O acordo do presidente dos EUA, Donald Trump, com o Irã representará um golpe para o primeiro-ministro de Israel, Benjamin Netanyahu, escreve um portal estadunidense.
O veículo de comunicação salienta que, em Washington, muitos acreditam que Netanyahu pode se tornar um obstáculo para um futuro acordo de paz, pois sua assinatura suscitaria sérias críticas contra o chefe de Estado israelense.
“Quando Netanyahu entrou na guerra ao lado de Trump, não foi assim que ele imaginou que tudo acabaria“, ressalta a publicação.
Conforme informou um funcionário norte-americano ao portal, durante uma conversa por telefone com Trump, o primeiro-ministro israelense percebeu que não conseguiria impedir a assinatura do acordo de paz.
“O acordo é este.

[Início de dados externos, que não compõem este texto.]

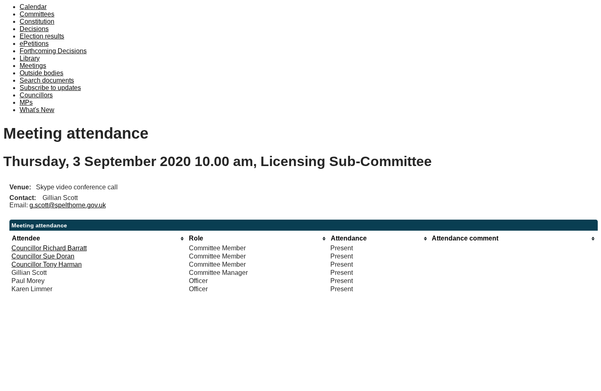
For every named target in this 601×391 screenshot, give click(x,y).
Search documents (47, 80)
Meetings (33, 65)
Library (30, 58)
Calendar (33, 6)
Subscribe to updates (50, 87)
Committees (37, 14)
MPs (26, 102)
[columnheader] (98, 238)
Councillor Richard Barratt (49, 248)
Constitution (37, 21)
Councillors (36, 95)
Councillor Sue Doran (42, 256)
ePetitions (34, 43)
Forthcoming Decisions (53, 50)
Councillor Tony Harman (46, 264)
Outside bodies (41, 73)
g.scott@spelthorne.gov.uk (67, 205)
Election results (42, 36)
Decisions (34, 28)
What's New (37, 109)
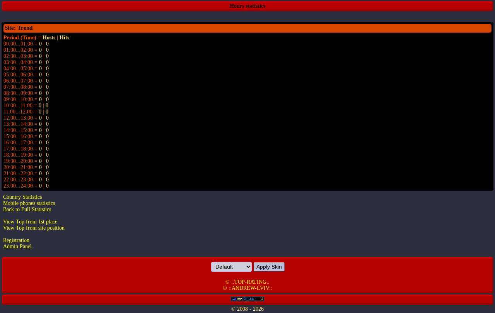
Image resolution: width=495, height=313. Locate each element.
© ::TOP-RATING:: (247, 282)
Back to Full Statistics (27, 209)
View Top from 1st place (30, 222)
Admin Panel (17, 246)
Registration (16, 240)
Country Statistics (22, 197)
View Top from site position (34, 228)
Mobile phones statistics (29, 203)
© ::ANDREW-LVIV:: (247, 288)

É um ótimo acordo, e está na hora de acabar com esta guerra“, citou a fonte as palavras do líder norte-americano em sua conversa com Netanyahu.
Além disso, as autoridades israelenses temem que a administração Trump restrinja sua capacidade de atacar o movimento xiita Hezbollah e exija aprovação para cada ataque, já que o cessar-fogo previsto no acordo se aplica ao Líbano.
Nesse contexto, a matéria destaca que, embora Netanyahu e outras autoridades israelenses evitem condenar Trump publicamente, eles nutrem profundas dúvidas sobre o acordo proposto.
Em particular, o ministro da Defesa de Israel, Israel Katz, reconheceu que Trump está promovendo um acordo seguindo sua própria percepção dos interesses dos EUA, mas Israel espera que ele respeite os “princípios” comuns relativos ao programa nuclear iraniano, aos mísseis e aos “proxies terroristas” aliados a Teerã.
Dessa forma, a reportagem conclui que, para Netanyahu, endossar um acordo que ponha fim à guerra, mas que não alcance seus objetivos declarados, representaria um grave revés estratégico e político.
Anteriormente, Trump havia anunciado o cancelamento de bombardeios em larga escala contra o Irã, pois as negociações com Teerã haviam sido elevadas a um novo patamar e aprovadas pela liderança do país. De acordo com ele, as partes chegaram a um entendimento sobre todos os detalhes do acordo, que poderá ser assinado na Europa já neste fim de semana.
Em Teerã, confirmaram que as partes chegaram a um acordo sobre os pontos-chave do memorando. No entanto, ressaltaram que o documento ainda não é definitivo e precisa ser aprovado pelo líder supremo, Mojtaba Khamenei.
Posteriormente, a mídia iraniana publicou um plano de 14 pontos que, segundo Trump, não corresponde à realidade. Entre outras disposições, o plano previa a não interferência nos assuntos da República Islâmica do Irã, a livre navegação, o levantamento das sanções e a renúncia à criação de armas nucleares.